WHAT I SEE AS AN AUDITOR
I’ve reviewed hundreds of HACCP plans. Some are robust. Most are performative. Here are recurring gaps that compromise safety, traceability, and credibility:
- No mention of rework – Product re-entering the process isn’t addressed. Risk is recycled, not mitigated.
- Waste streams ignored – Disposal logic is missing. What leaves the system isn’t tracked.
- Customer returns excluded – Returned product is outside the hazard lens. That’s a blind spot.
- Flow chart not verified by HACCP Coordinator – No signature, no ownership. Just a diagram.
- Flow chart doesn’t match hazard analysis – Steps are skipped, merged, or mislabeled. The map doesn’t match the terrain.

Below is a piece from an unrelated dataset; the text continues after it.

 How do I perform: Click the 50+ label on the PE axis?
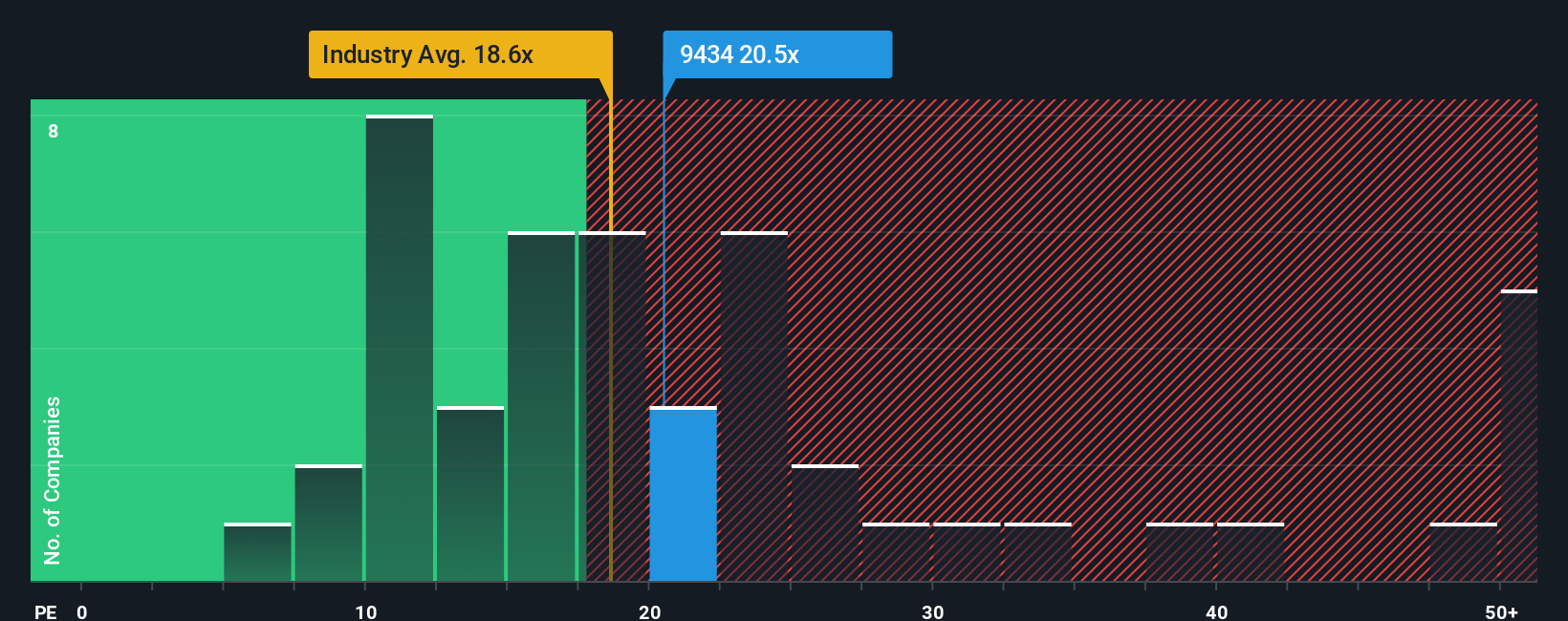tap(1501, 612)
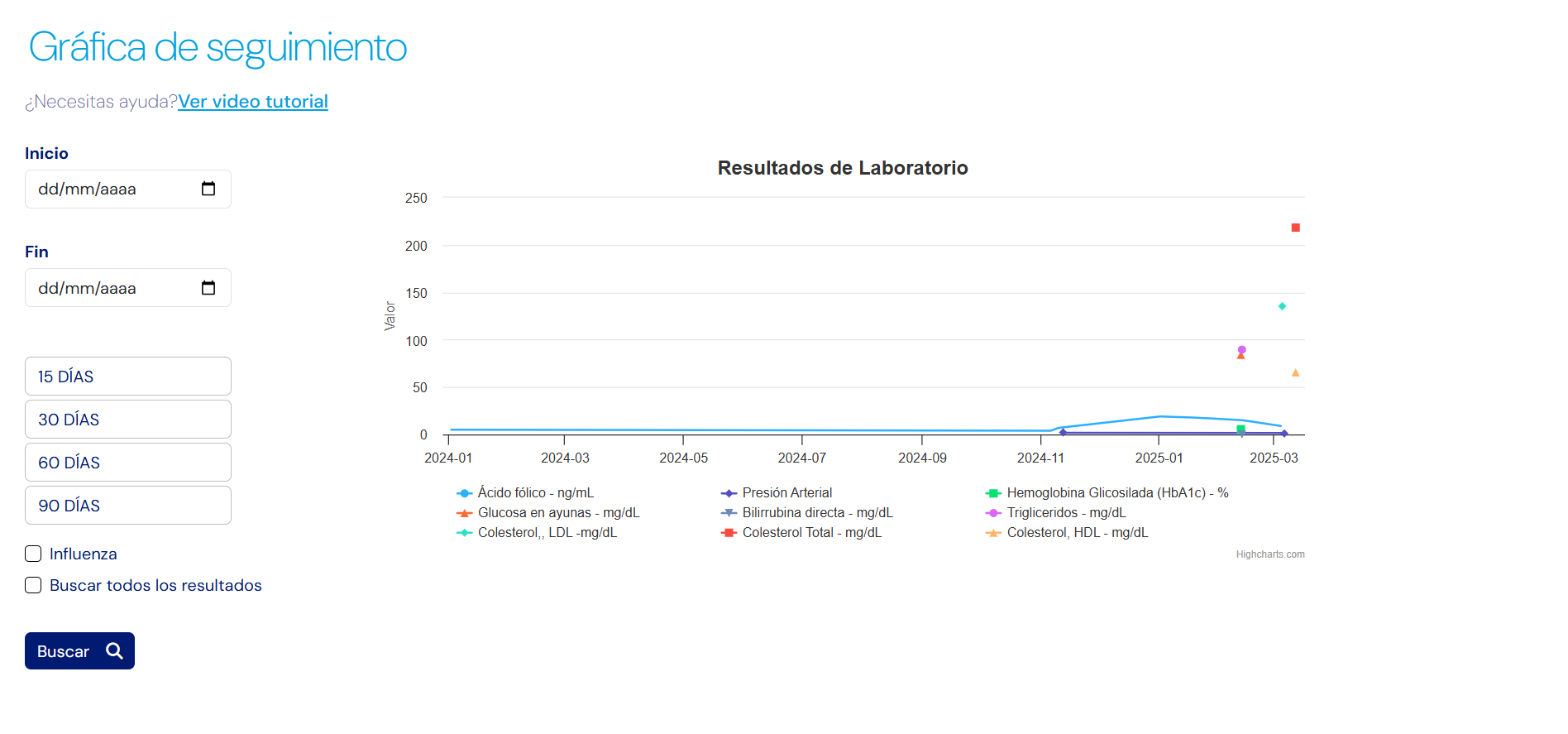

- High-risk steps identified but not mitigated – Hazards are acknowledged, then left hanging. No CCP. No control.
- No clause-backed justification for exclusions – “Not applicable” is used like white-out, not like logic.
If a step is excluded, it must be evaluated and justified—per clause, not convenience.
METAL DETECTOR ≠ HACCP PLAN
One of the most common missteps I see:
Facilities treat the metal detector as their only Critical Control Point
It’s installed, calibrated, and documented—so they assume the job is done.
But here’s the clause-backed reality:
- Metal detection addresses one hazard type metal fragments.
- It does not mitigate biological, chemical, or other physical hazards (e.g., brittle plastic, glass, bone).
- It’s a last-line defense, not a comprehensive control strategy.
If your HACCP plan has one CCP — and its metal detection—you better have clause-backed justification for every other hazard being controlled upstream.
Otherwise, you’re not managing risk. You’re outsourcing it to a machine.
WHAT A CLAUSE-BACKED HACCP PLAN LOOKS LIKE
- Every process step is mapped, verified, and owned
- Rework, waste, and returns are addressed with hazard logic
- High-risk steps trigger mitigation — not just acknowledgment
- Flow chart and hazard analysis are synchronized and clause-referenced
- HACCP Coordinator signs off — not just in theory, but in practice
- Not applicable is justified with clause-backed rationale, not convenience
- CCPs are validated — not assumed
FINAL THOUGHT
HACCP plans don’t fail because the hazards are invisible. They fail because the system pretends not to see them. If your flow chart is decorative, your hazard analysis is incomplete, your CCPs are unvalidated, and your exclusions are unexamined— you don’t have a HACCP plan. You have a liability.